(Material supplied)

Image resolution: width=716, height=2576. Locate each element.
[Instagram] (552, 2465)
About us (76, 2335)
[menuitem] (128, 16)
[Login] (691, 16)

(End Material supplied)

- _Problem requirements_: The full set of entries must be transcribed exactly.

- _Expected answer_:
Image resolution: width=716, height=2576. Locate each element.
[Instagram] (552, 2465)
About us (76, 2335)
[menuitem] (128, 16)
[Login] (691, 16)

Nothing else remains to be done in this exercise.